La presentazione ufficiale della gara ha riunito istituzioni, organizzatori e piloti, confermando il forte legame tra la cronoscalata e il territorio. Il sindaco di Pedavena, Nicola Castellaz, ha ricordato come la manifestazione rappresenti ormai una parte della storia locale, nata nel 1971 dall’intuizione di alcuni appassionati che individuarono nelle curve del Monte Avena il percorso ideale per una competizione automobilistica.

Accanto all’aspetto sportivo, la Pedavena-Croce d’Aune continua a rappresentare anche un’importante opportunità per l’economia locale. Secondo gli organizzatori, sono oltre 500 le persone che in questi giorni stanno soggiornando in Valbelluna grazie alla manifestazione, con ricadute dirette per strutture ricettive, pubblici esercizi e attività del territorio.
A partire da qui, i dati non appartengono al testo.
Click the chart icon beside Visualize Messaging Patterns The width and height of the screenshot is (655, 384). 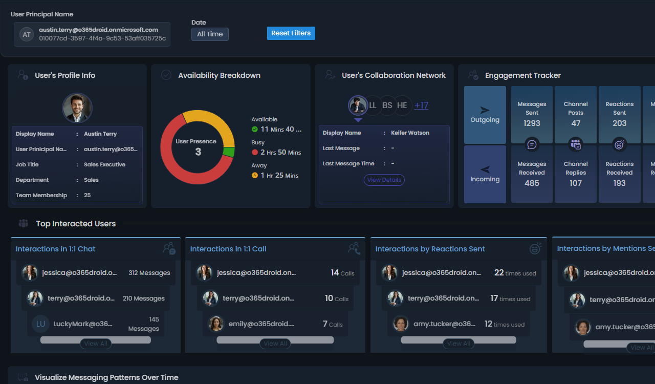pyautogui.click(x=23, y=377)
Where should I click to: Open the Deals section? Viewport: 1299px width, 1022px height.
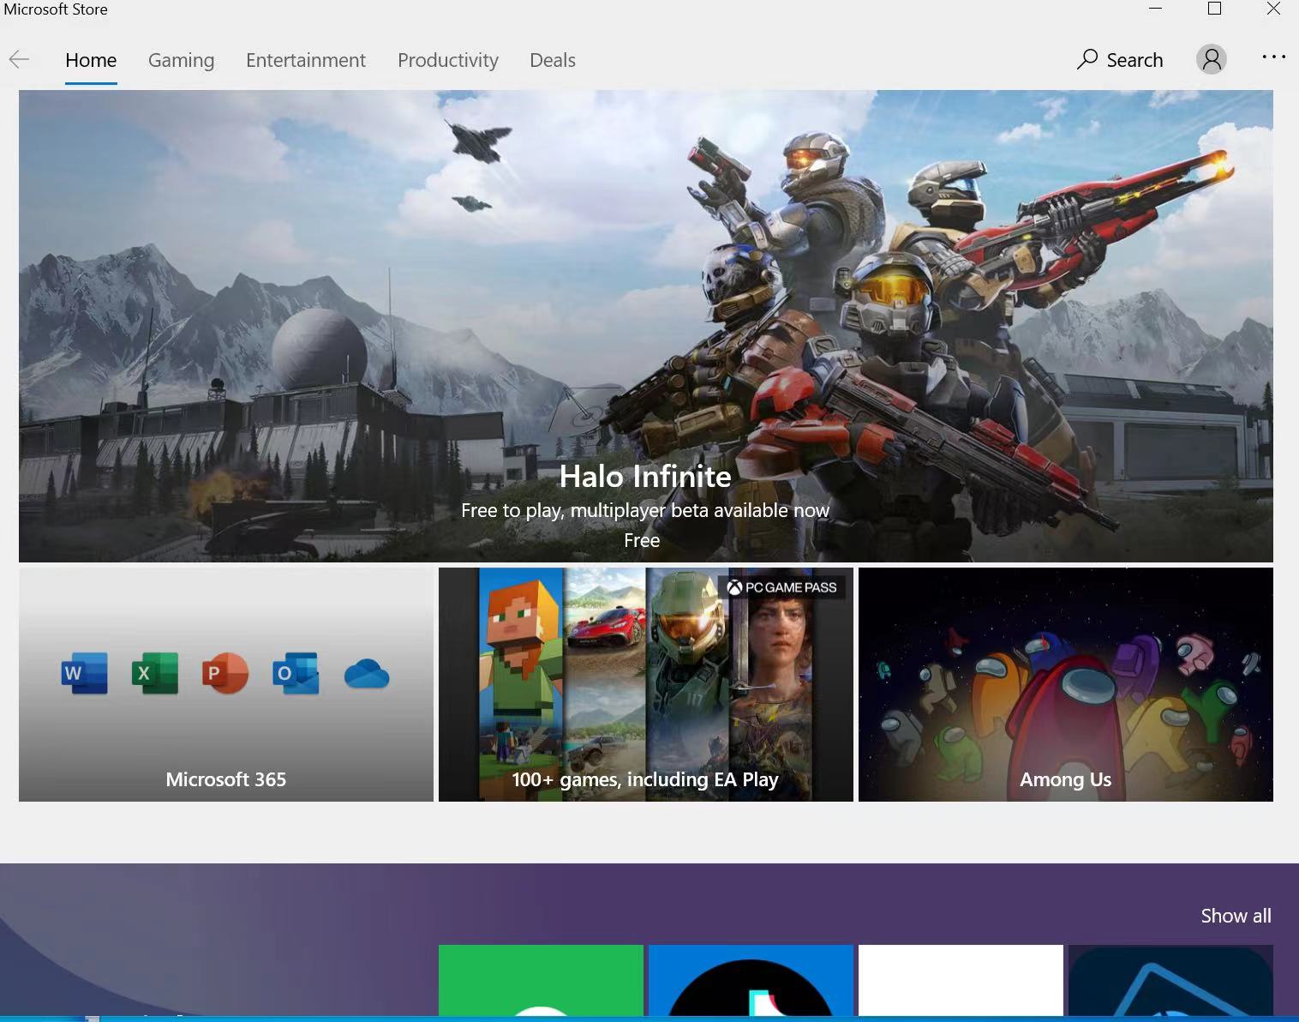(x=552, y=60)
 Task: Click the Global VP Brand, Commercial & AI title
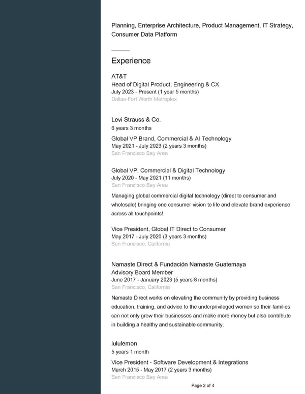171,139
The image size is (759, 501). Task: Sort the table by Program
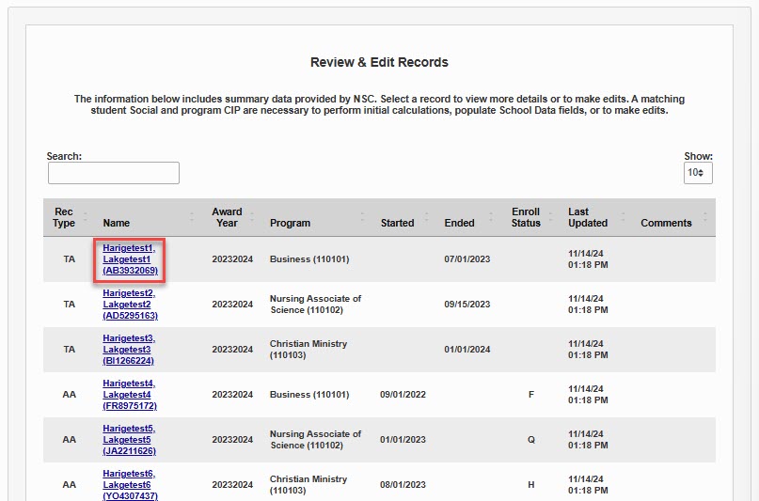tap(290, 223)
Resta aperta anche la questione legata al ritorno del percorso storico fino a Croce d’Aune. Attualmente la gara si conclude a Pian d’Avena, ma l’associazione organizzatrice continua a lavorare per riportare la competizione sulla salita completa. Sul tema è intervenuto anche l’assessore regionale Dario Bond, che ha parlato di passi avanti sul fronte normativo e di un percorso che potrebbe avvicinare la manifestazione al suo storico traguardo.

Grande attenzione sarà dedicata alla sicurezza. Il direttore di gara Fabrizio Bernetti coordinerà una struttura composta da oltre 90 ufficiali di gara, 31 postazioni di controllo e tutti i mezzi di assistenza necessari per affrontare eventuali emergenze lungo il percorso.

Tra le novità dell’edizione 2026 figura anche un servizio gratuito di navette per il pubblico. Sarà attivo esclusivamente nella mattinata di domenica e collegherà il parcheggio di via Marconi alle principali aree riservate agli spettatori, con l’obiettivo di agevolare l’accesso alla manifestazione.

Sul piano sportivo, i riflettori saranno puntati sulla categoria dei prototipi 3000, dove si rinnova l’attesa sfida tra il trentino Diego Degasperi e il siciliano Franco Caruso, protagonisti di alcuni dei duelli più spettacolari delle ultime stagioni. Attenzione anche alle categorie Turismo, Gran Turismo e Moto, con piloti provenienti da tutta Italia pronti a confrontarsi lungo i tornanti del Monte Avena.

L’appuntamento è dunque per il fine settimana: oggi (19 settembre) le prove ufficiali, domani dalle 9 le due manche che assegneranno il successo della 42ª Pedavena-Croce d’Aune, una delle gare più attese del panorama motoristico del Nordest.